▸ EXERCISE: Give back all of the records exactly.

Saved entries:
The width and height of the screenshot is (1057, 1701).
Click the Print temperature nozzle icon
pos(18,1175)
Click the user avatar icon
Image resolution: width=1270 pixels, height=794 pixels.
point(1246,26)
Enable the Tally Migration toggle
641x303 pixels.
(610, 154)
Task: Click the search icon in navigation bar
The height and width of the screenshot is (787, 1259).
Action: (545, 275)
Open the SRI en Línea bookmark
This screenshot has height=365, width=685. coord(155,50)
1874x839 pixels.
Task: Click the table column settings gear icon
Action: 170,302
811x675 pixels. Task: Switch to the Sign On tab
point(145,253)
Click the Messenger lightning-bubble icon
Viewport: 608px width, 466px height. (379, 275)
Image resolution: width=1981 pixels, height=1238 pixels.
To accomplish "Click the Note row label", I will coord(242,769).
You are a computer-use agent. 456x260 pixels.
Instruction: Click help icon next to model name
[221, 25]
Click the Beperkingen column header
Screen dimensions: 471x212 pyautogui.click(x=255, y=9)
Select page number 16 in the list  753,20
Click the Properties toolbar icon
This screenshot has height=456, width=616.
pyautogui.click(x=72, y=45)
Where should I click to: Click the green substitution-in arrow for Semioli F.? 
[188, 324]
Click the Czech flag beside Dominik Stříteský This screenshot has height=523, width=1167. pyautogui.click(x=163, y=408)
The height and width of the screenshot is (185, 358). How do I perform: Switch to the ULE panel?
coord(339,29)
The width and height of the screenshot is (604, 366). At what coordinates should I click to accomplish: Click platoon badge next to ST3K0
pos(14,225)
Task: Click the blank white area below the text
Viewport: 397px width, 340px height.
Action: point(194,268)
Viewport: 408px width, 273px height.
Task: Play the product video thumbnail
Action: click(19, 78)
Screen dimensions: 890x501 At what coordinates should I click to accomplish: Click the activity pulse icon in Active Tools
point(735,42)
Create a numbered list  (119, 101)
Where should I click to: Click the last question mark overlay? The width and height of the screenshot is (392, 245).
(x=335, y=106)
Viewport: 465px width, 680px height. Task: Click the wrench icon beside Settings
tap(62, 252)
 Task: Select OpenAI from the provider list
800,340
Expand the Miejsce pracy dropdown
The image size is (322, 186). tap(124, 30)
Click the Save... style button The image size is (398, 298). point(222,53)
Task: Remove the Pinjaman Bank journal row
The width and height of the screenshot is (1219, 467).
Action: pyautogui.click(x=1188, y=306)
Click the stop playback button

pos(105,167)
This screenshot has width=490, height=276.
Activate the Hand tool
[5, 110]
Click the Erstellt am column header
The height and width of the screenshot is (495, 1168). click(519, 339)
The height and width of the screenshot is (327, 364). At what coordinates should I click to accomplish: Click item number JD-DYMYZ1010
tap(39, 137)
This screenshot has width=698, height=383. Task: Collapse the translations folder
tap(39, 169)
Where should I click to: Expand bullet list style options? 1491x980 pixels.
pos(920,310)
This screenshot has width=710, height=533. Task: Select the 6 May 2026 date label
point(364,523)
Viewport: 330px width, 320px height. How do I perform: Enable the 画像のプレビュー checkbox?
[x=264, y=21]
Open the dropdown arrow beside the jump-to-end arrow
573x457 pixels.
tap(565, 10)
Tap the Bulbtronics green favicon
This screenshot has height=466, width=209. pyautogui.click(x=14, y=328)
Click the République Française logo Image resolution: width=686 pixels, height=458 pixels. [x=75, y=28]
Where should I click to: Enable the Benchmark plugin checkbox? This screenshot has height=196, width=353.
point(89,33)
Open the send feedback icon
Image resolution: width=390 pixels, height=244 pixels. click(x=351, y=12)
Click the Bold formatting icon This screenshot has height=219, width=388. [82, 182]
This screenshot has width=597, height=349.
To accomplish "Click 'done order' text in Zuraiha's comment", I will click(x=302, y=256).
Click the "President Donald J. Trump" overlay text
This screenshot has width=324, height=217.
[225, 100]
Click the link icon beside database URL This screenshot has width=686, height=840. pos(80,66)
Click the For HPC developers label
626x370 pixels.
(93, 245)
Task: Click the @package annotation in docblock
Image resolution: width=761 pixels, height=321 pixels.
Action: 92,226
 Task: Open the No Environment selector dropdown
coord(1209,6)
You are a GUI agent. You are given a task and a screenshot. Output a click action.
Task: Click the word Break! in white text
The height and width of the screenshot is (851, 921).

▸ RESPONSE BELOW:
The width and height of the screenshot is (1057, 1701).
Click the Print temperature nozzle icon
pos(18,1175)
Click the user avatar icon
Image resolution: width=1270 pixels, height=794 pixels.
point(1246,26)
Enable the Tally Migration toggle
641x303 pixels.
(610, 154)
Task: Click the search icon in navigation bar
The height and width of the screenshot is (787, 1259).
Action: (545, 275)
Open the SRI en Línea bookmark
This screenshot has height=365, width=685. coord(155,50)
1874x839 pixels.
Task: Click the table column settings gear icon
Action: 170,302
811x675 pixels. Task: Switch to the Sign On tab
point(145,253)
Click the Messenger lightning-bubble icon
Viewport: 608px width, 466px height. (379, 275)
Image resolution: width=1981 pixels, height=1238 pixels.
To accomplish "Click the Note row label", I will coord(242,769).
You are a computer-use agent. 456x260 pixels.
Instruction: Click help icon next to model name
[221, 25]
Click the Beperkingen column header
Screen dimensions: 471x212 pyautogui.click(x=255, y=9)
Select page number 16 in the list  753,20
Click the Properties toolbar icon
This screenshot has height=456, width=616.
pyautogui.click(x=72, y=45)
Where should I click to: Click the green substitution-in arrow for Semioli F.? 
[188, 324]
Click the Czech flag beside Dominik Stříteský This screenshot has height=523, width=1167. pyautogui.click(x=163, y=408)
The height and width of the screenshot is (185, 358). How do I perform: Switch to the ULE panel?
coord(339,29)
The width and height of the screenshot is (604, 366). At what coordinates should I click to accomplish: Click platoon badge next to ST3K0
pos(14,225)
Task: Click the blank white area below the text
Viewport: 397px width, 340px height.
Action: point(194,268)
Viewport: 408px width, 273px height.
Task: Play the product video thumbnail
Action: click(19, 78)
Screen dimensions: 890x501 At what coordinates should I click to accomplish: Click the activity pulse icon in Active Tools
point(735,42)
Create a numbered list  (119, 101)
Where should I click to: Click the last question mark overlay? The width and height of the screenshot is (392, 245).
(x=335, y=106)
Viewport: 465px width, 680px height. Task: Click the wrench icon beside Settings
tap(62, 252)
 Task: Select OpenAI from the provider list
800,340
Expand the Miejsce pracy dropdown
The image size is (322, 186). tap(124, 30)
Click the Save... style button The image size is (398, 298). point(222,53)
Task: Remove the Pinjaman Bank journal row
The width and height of the screenshot is (1219, 467).
Action: pyautogui.click(x=1188, y=306)
Click the stop playback button

pos(105,167)
This screenshot has width=490, height=276.
Activate the Hand tool
[5, 110]
Click the Erstellt am column header
The height and width of the screenshot is (495, 1168). click(519, 339)
The height and width of the screenshot is (327, 364). At what coordinates should I click to accomplish: Click item number JD-DYMYZ1010
tap(39, 137)
This screenshot has width=698, height=383. Task: Collapse the translations folder
tap(39, 169)
Where should I click to: Expand bullet list style options? 1491x980 pixels.
pos(920,310)
This screenshot has width=710, height=533. Task: Select the 6 May 2026 date label
point(364,523)
Viewport: 330px width, 320px height. How do I perform: Enable the 画像のプレビュー checkbox?
[x=264, y=21]
Open the dropdown arrow beside the jump-to-end arrow
573x457 pixels.
tap(565, 10)
Tap the Bulbtronics green favicon
This screenshot has height=466, width=209. pyautogui.click(x=14, y=328)
Click the République Française logo Image resolution: width=686 pixels, height=458 pixels. [x=75, y=28]
Where should I click to: Enable the Benchmark plugin checkbox? This screenshot has height=196, width=353.
point(89,33)
Open the send feedback icon
Image resolution: width=390 pixels, height=244 pixels. click(x=351, y=12)
Click the Bold formatting icon This screenshot has height=219, width=388. [82, 182]
This screenshot has width=597, height=349.
To accomplish "Click 'done order' text in Zuraiha's comment", I will click(x=302, y=256).
Click the "President Donald J. Trump" overlay text
This screenshot has width=324, height=217.
[225, 100]
Click the link icon beside database URL This screenshot has width=686, height=840. pos(80,66)
Click the For HPC developers label
626x370 pixels.
(93, 245)
Task: Click the @package annotation in docblock
Image resolution: width=761 pixels, height=321 pixels.
Action: 92,226
 Task: Open the No Environment selector dropdown
coord(1209,6)
You are a GUI agent. You are given a task and a screenshot. Output a click action.
Task: Click the word Break! in white text
The height and width of the screenshot is (851, 921).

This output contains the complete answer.